GIVEN ENTRIES below:

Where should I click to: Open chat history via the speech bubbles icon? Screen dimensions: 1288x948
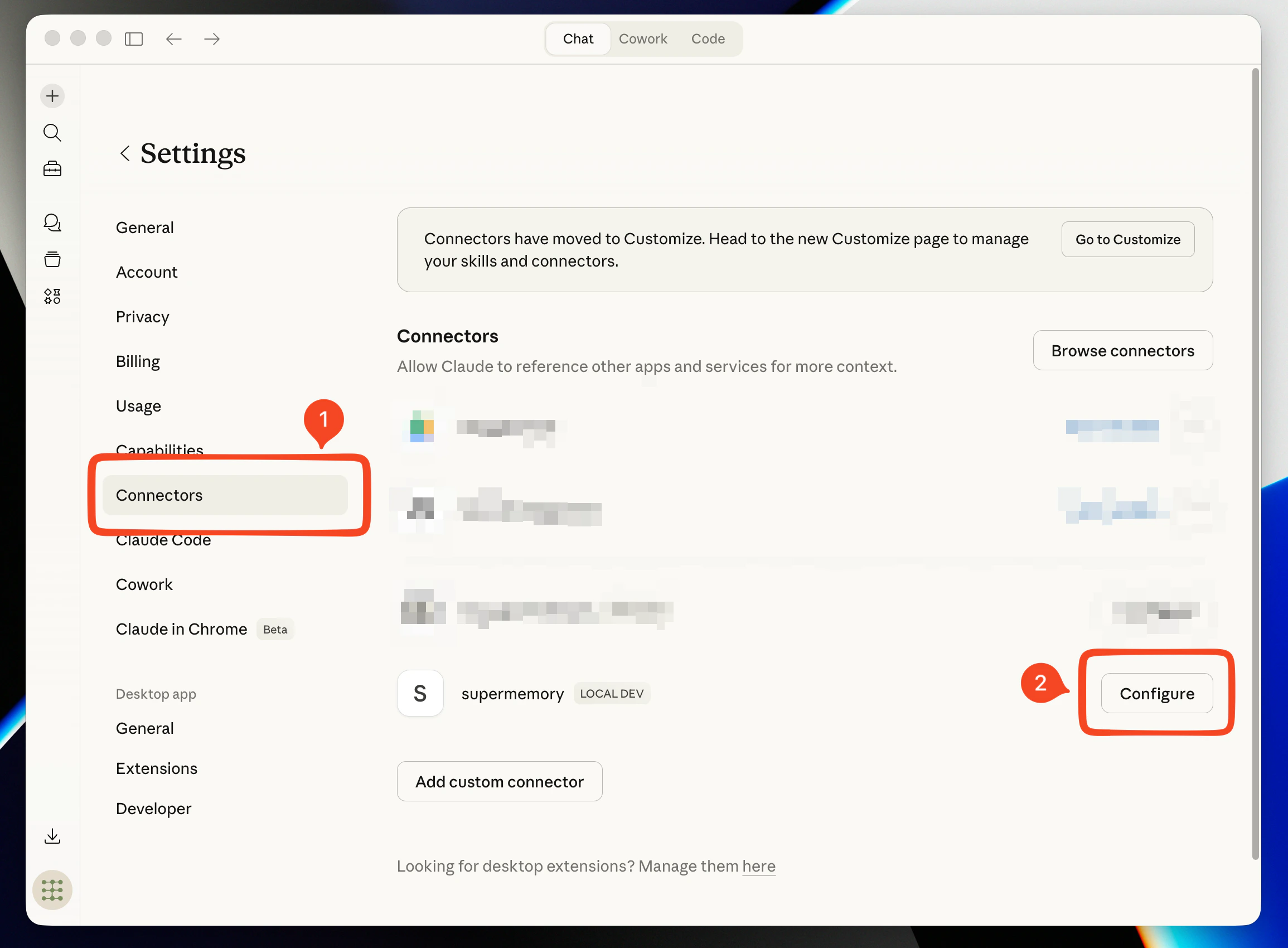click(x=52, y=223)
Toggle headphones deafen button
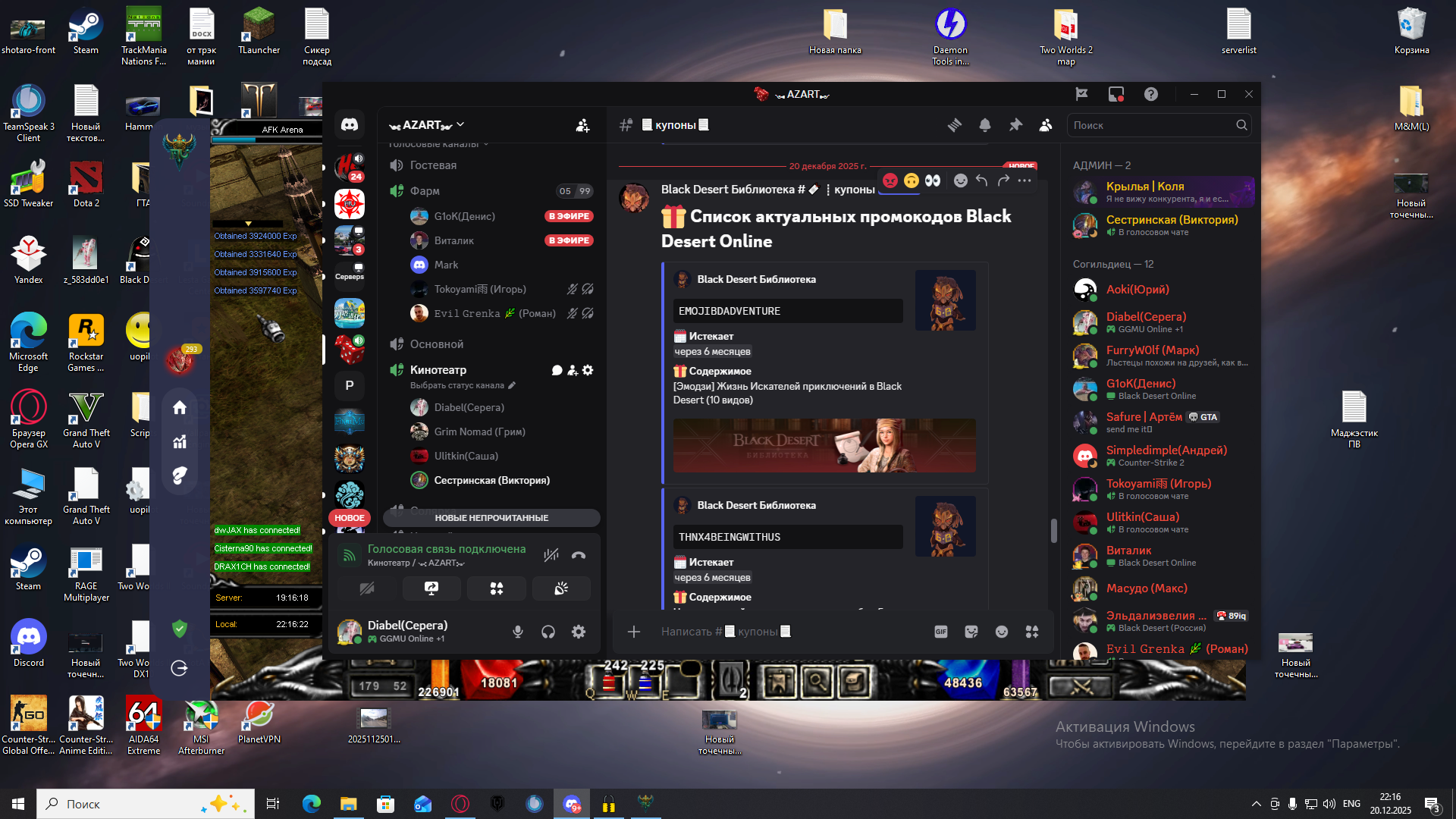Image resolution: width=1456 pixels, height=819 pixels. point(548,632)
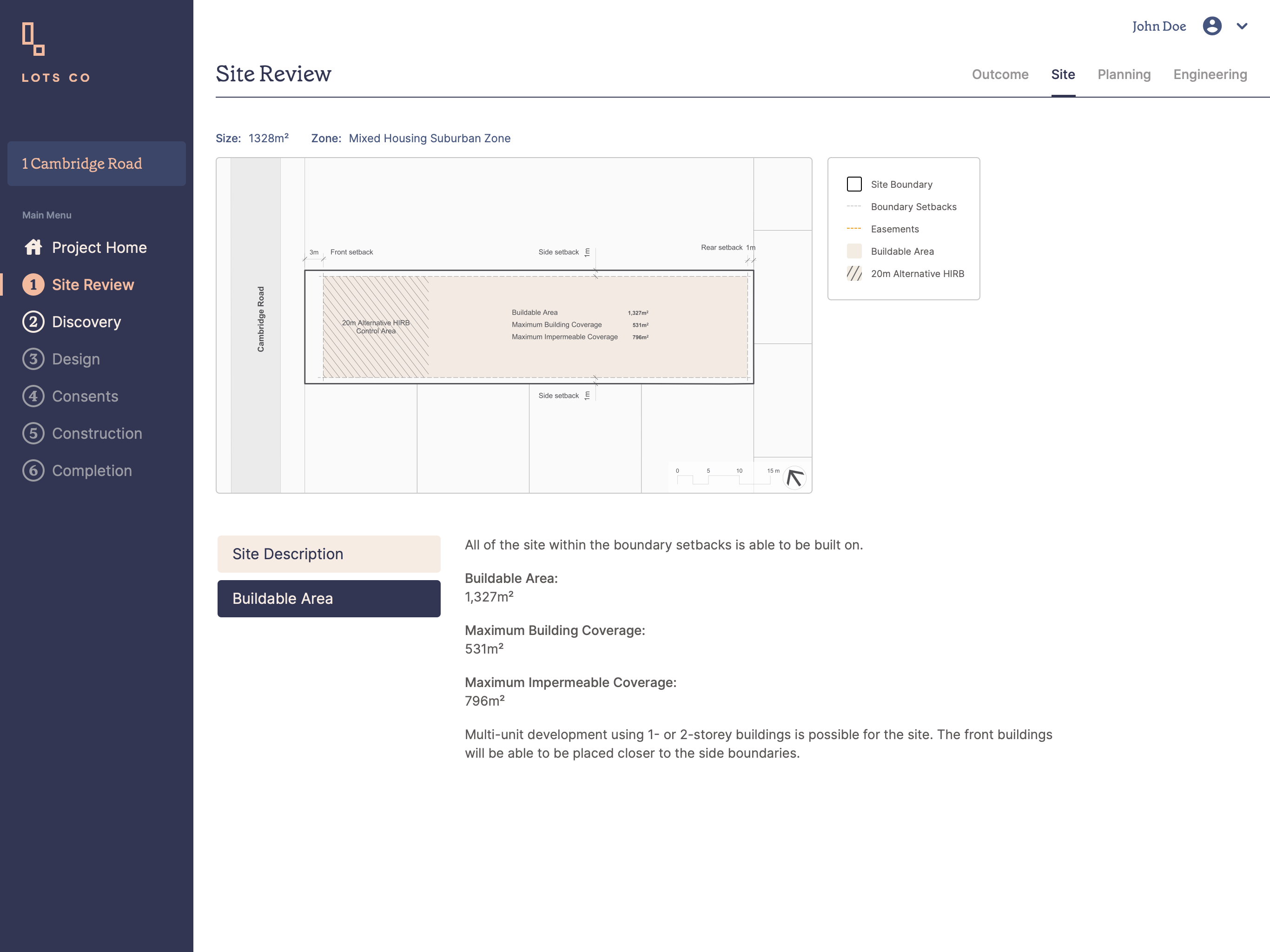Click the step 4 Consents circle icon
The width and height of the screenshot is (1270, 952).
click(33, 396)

End of GIVEN ENTRIES.

[EXERCISE DIRECTIONS]
Wherever the listing shows a picture, omit it and output the rest exactly as given.

[REPLY TO THE TASK]
Where should I click to: Open chat history via the speech bubbles icon? Screen dimensions: 1288x948
click(x=52, y=223)
Toggle headphones deafen button
Image resolution: width=1456 pixels, height=819 pixels. point(548,632)
Click the step 4 Consents circle icon
The width and height of the screenshot is (1270, 952).
click(33, 396)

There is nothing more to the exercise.